• _TO DO_: It would help if you retyped the data exactly, leaving out the pictures.

(Beginning of DATASET RECORDS)

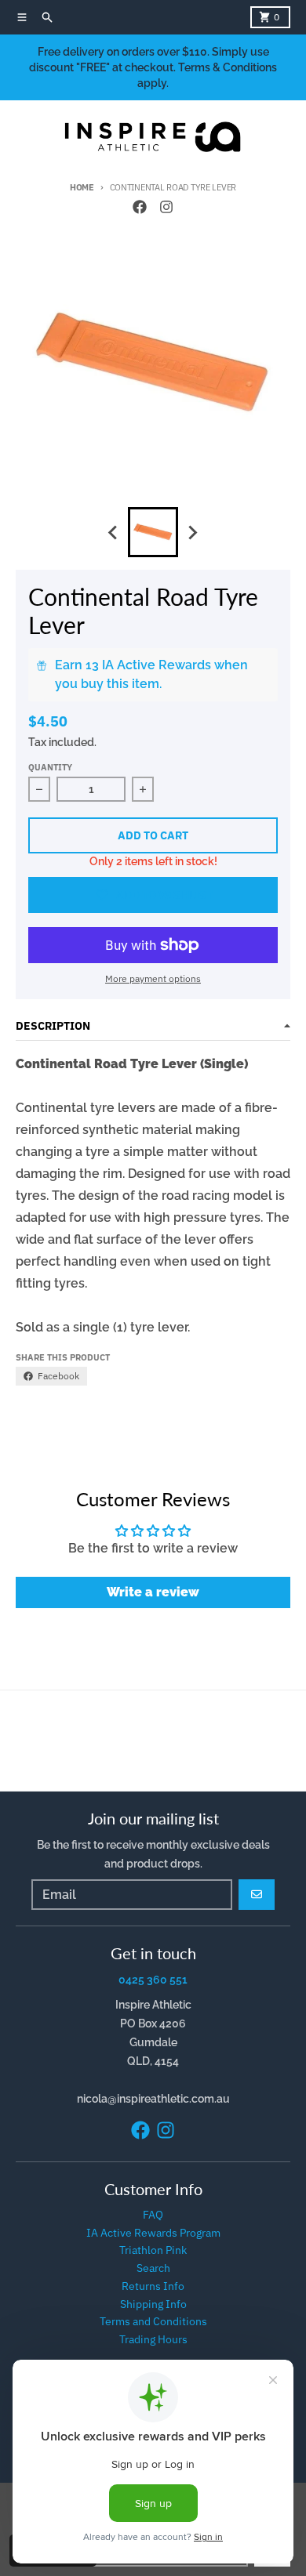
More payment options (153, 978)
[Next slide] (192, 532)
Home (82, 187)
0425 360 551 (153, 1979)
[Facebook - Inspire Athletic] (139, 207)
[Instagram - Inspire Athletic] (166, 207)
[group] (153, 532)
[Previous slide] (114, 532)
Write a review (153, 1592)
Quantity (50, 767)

(End of DATASET RECORDS)

• _ANSWER_:
More payment options (153, 978)
[Next slide] (192, 532)
Home (82, 187)
0425 360 551 (153, 1979)
[Facebook - Inspire Athletic] (139, 207)
[Instagram - Inspire Athletic] (166, 207)
[group] (153, 532)
[Previous slide] (114, 532)
Write a review (153, 1592)
Quantity (50, 767)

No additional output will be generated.